> What is needed:
Write out nothing but the lines from the first line of the entries below through the line with "You are a computer-use"; no pictures go in.

* * * * * * *

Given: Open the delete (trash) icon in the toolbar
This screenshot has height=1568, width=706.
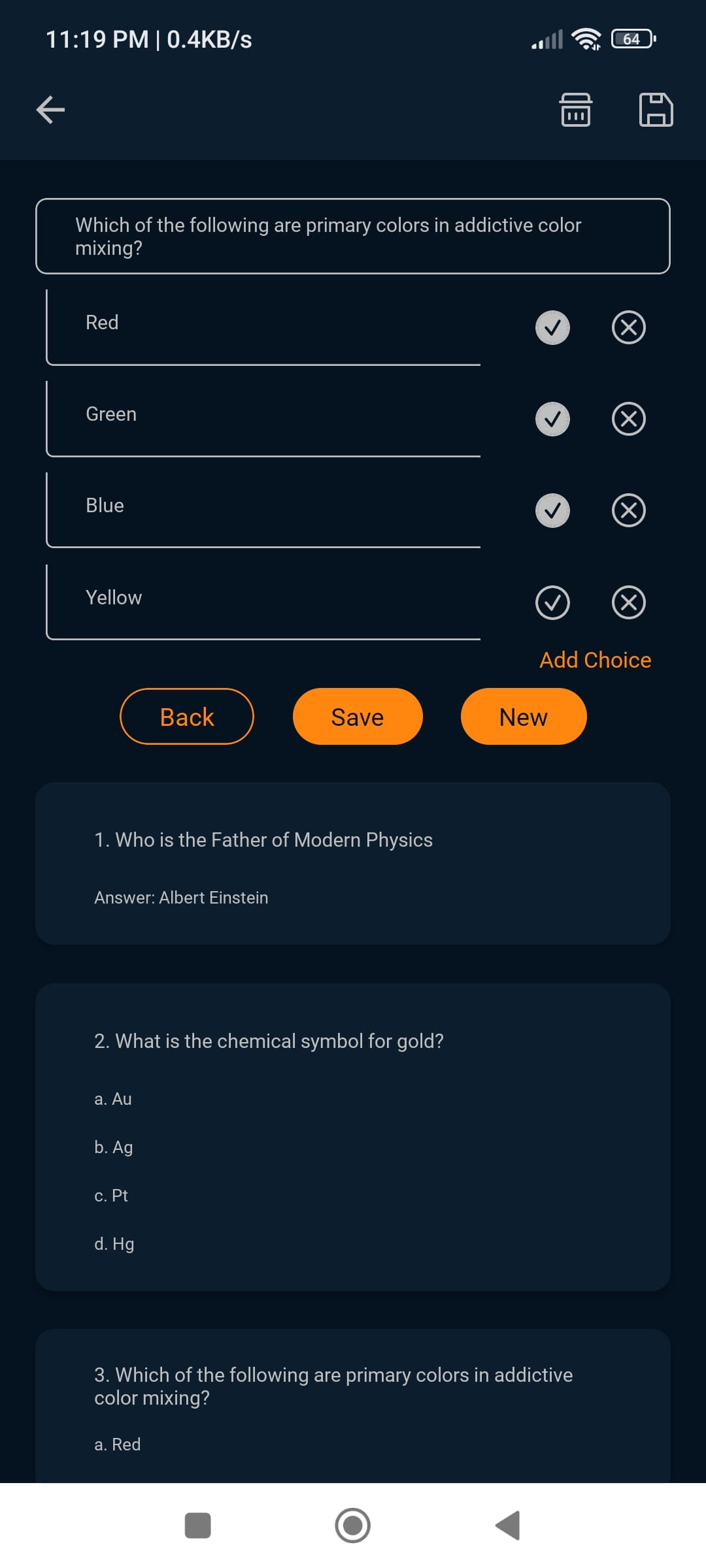Looking at the screenshot, I should (576, 109).
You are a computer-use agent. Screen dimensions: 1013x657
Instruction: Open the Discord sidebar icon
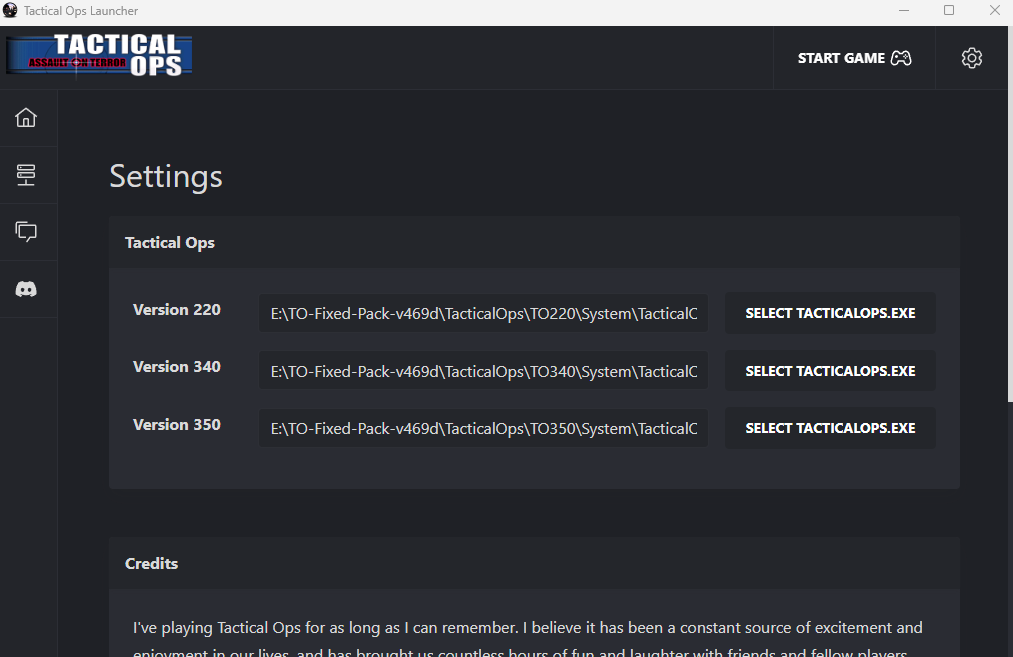(26, 289)
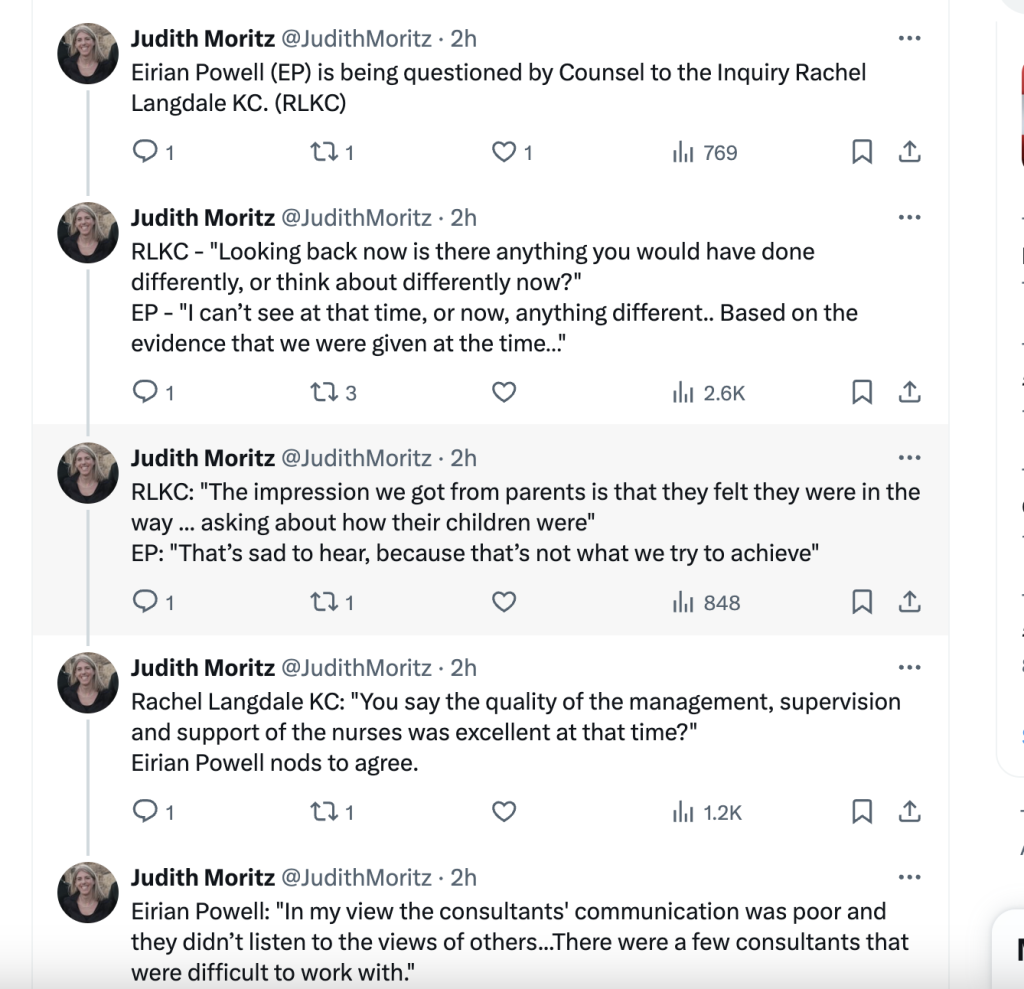Share the first tweet with 769 views
Viewport: 1024px width, 989px height.
(909, 152)
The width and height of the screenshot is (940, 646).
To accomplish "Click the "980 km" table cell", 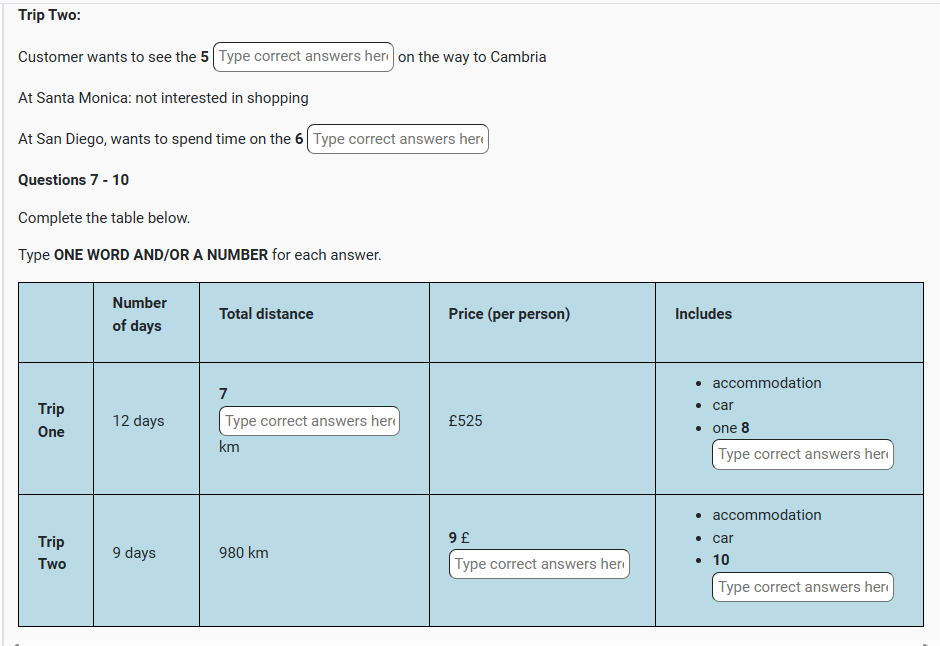I will 243,553.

* * * * * * *

> Solution to this exercise:
Given: Open the delete (trash) icon in the toolbar
This screenshot has height=1568, width=706.
Looking at the screenshot, I should (576, 109).
You are a computer-use agent. Screen dimensions: 1013x657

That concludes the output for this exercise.